Recently, Justin Brierley had a debate with David Smalley on Smalley’s radio podcast show, Dogma Debate. The two were debating the existence of God as argued for in Brierley’s new book.
Brierley comes from a very different perspective than I do in terms of theology and apologetics, and thus, the vast majority of his answers went in directions different than I would have gone, although some were very good.
What I found most intriguing in the discussion was David Smalley’s perspective on morality. Smalley’s defense for how Atheism can account for morality was new to me, and that inspired my response.
Smalley argued for, what he called the Veil of Ignorance (VOI). According to him, this John Rawls method can essentially be boiled down to “putting yourself in another person’s shoes.” Smalley puts it this way,
“The Veil of Ignorance allows you to remove the bias so you can review the facts of reality.”
The context of this was given in the hypothetical of a child being raped. If the rapist would put himself behind the VOI by disregarding the fact that he is a rapist, and imagine he was the one being raped, he would realize rape is wrong.
When he goes behind that veil, he removes his bias as the perpetrator, and makes an informed decision based on an objective reality.
The VOI is borrowing from the Christian worldview.
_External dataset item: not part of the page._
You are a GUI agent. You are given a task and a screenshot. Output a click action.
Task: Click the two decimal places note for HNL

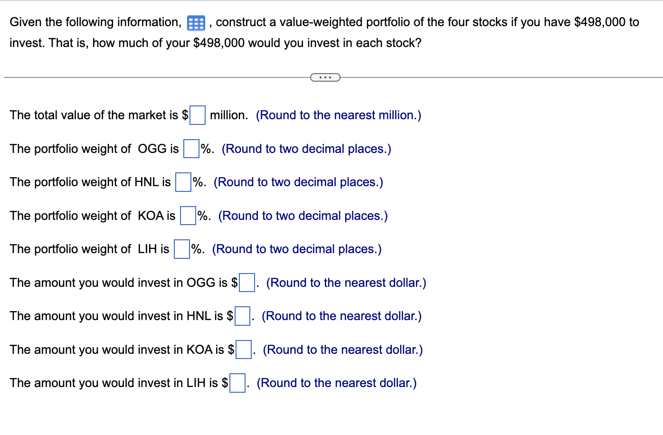pyautogui.click(x=298, y=182)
This is the Golden Rule repackaged with secular instructions. The VOI can be summed up as doing to others what you would do for yourself. The problem is that this is a Golden Rule hanging in midair.
The Christian, however, grounds the Golden Rule firmly within his worldview, since Jesus commanded it, and Jesus’ Word serves as the ultimate authority for all of life. The Christian can affirm the Golden Rule, and state why it ought to be followed. The secularist has stolen the Golden Rule, (ironically, theft is something the Golden Rule does not permit) and then imposes it without being able to tell any person why.
The claim that the VOI removes the bias is not true. The bias has changed, the biased has been transferred, the bias has shifted, but it has not been removed.
The rapist certainly has a bias, but so does the victim. Putting ourselves in the victim’s shoes is not removing bias, it is requiring the adoption of the victim’s bias. Victims are equally blinded by their own self-interests rapists are. To assume a victim has no bias is logically untenable. Any claim of bias leveraged against a perpetrator could be waged with equal force against a victim.
In order to remove bias, one needs a transcendental authority which is above the experiences and feelings of both the abuser and the victim. And that goes back to why, as Christians, we have reason to trust the Golden Rule. It came to us as revelation from a perspective above both parties involved.
The Golden Rule, and all of God’s Law, is reliable and authoritative because, to use a tautology, it’s God’s Law. His Law is grounded in immutability; it grew from omniscience. This makes it far superior then a philosopher’s unoriginal musings.